▶ [TEXT PROVIDED]
Yesterday was a very very bad day on the sysadmin front. A mistake which I made during the setting up and configuration of an iMac, the day before, resulted in one of the longest system downtimes I had ever to get myself out of, the very next day.
What follows is a description of events in chronological order, of the cause, effect and resolution of one of the most difficult to solve problems I ever encountered. Starting with:-
- The iMac. We have acquired a bunch of iMacs for use in the company and one of the customisations we are implementing on every unit is the integration into our own Windows Server Active Directory setup. The setup on the iMac in question was no different from all the others, except for one particular detail: by mistake I entered the Domain Controller’s name in the place where you should set the workstation’s NetBios name. This happened at about 1600HRS. It’s also fair to note that no side-effects were noticed at first. In fact I could still normally and users were unaware of any problems.
- Tuesday Morning. Also known as the ‘day when all hell broke loose’. Coming to work I found that users couldn’t connect to the shares on the server. Said server was behaving erratically. Shares were offline, logging into it took ages, DNS service installed on machine was offline too.
- Issues affecting resolution. A major problem was the server’s login time. It was literally taking ages – about 40 minutes from the moment you enter the admin password to the time you actually see the desktop. This meant that every reboot and continuation of problem solving practices where taking longer than usual.
It is interesting to note that one of the symptoms that was encountered had to do with DNS forward lookup zones stored in AD. These were not accessible throughout the whole problem. A noted bug in Windows, specifically this one here mentions this and even the long login times as symptoms. It had thrown me off track completely until I realised it was not the solution I was looking for.
Anyway, to cut the long story short, the iMac had replaced the server’s SID with it’s own, thereby causing an endless source of problems for the Active Directory’s authentication and replication mechanisms.
Eventually most of these problems were resolved by removing the offending iMac from AD, and re-establishing the DC’s as the owner of the SID. This was accomplished by logging into the server and running the netdom.exe and changing the Kerberos password for the machine’s domain account.

▶ [Saved items]
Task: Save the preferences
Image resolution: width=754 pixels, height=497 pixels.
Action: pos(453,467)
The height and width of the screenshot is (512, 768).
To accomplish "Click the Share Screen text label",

▶ [WHAT YOU HAVE TO DO] Transcribe the sysadmin account between "It is interesting" and "machine’s domain account.", inclusive. Draw only on the sysadmin account, not on the listing.

▶ [SOLVED PROBLEM]
It is interesting to note that one of the symptoms that was encountered had to do with DNS forward lookup zones stored in AD. These were not accessible throughout the whole problem. A noted bug in Windows, specifically this one here mentions this and even the long login times as symptoms. It had thrown me off track completely until I realised it was not the solution I was looking for.
Anyway, to cut the long story short, the iMac had replaced the server’s SID with it’s own, thereby causing an endless source of problems for the Active Directory’s authentication and replication mechanisms.
Eventually most of these problems were resolved by removing the offending iMac from AD, and re-establishing the DC’s as the owner of the SID. This was accomplished by logging into the server and running the netdom.exe and changing the Kerberos password for the machine’s domain account.